Here is a basic outline of the shaping process, in order, explaining what is covered by each FEZ file. See the comments in each file for an explanation of their operation.
shared.fez
- a series of class definitions used by multiple FEZ files.languages.fez
- contains language-specific substitutions.decomposition.fez
- replaces incoming glyphs with decomposed forms (splitting off dots) and containsinit
/medi
/fina
features.connections.fez
- handles the glyph selection described above.bariye-drop.fez
- replaces marks under a bari ye by.yb
forms.bariye-drop2.fez
- repositions.yb
marks to avoid collisions.anchor-attachment.fez
- contains mark and mkmk logic as well as the dot collision avoidance code.latin-kerning.fez
- loads the Latin kerning rules from the source file.kerning.fez
- automated Nastaliq kerning.post-mkmk-repositioning.fez
- general special-case repositioning rules.bariye-overhang.fez
- adds extra space to short bari-ye sequences.
With a complex script such as Nastaliq, and given the tightness of the word images we are striving for, there are a huge number of potential interactions between glyph sequences. A change to the shaping rules to deal with one situation may have unintended consequences in other cases.
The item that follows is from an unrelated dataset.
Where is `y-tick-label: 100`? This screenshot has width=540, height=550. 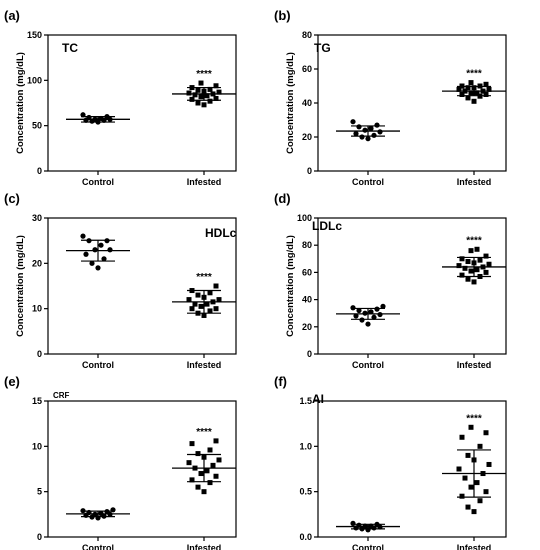
y-tick-label: 100 is located at coordinates (34, 80).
To deal with this problem, we created two additional tools: the collidoscope glyph collision detector and a system of test-driven development for OTL shaping which is now built into Google's fontbakery quality control tool.
The Makefile target test-shaping
runs these tests based on files in the qa/shaping_tests
directory, and reports any sequences of shaped glyphs which differ from the expectations we have set, and any sequences which cause an unexpected collision. Running make test-shaping
after each substantial change to the shaping rules allows us to ensure that we have not introduced any unexpected breakage.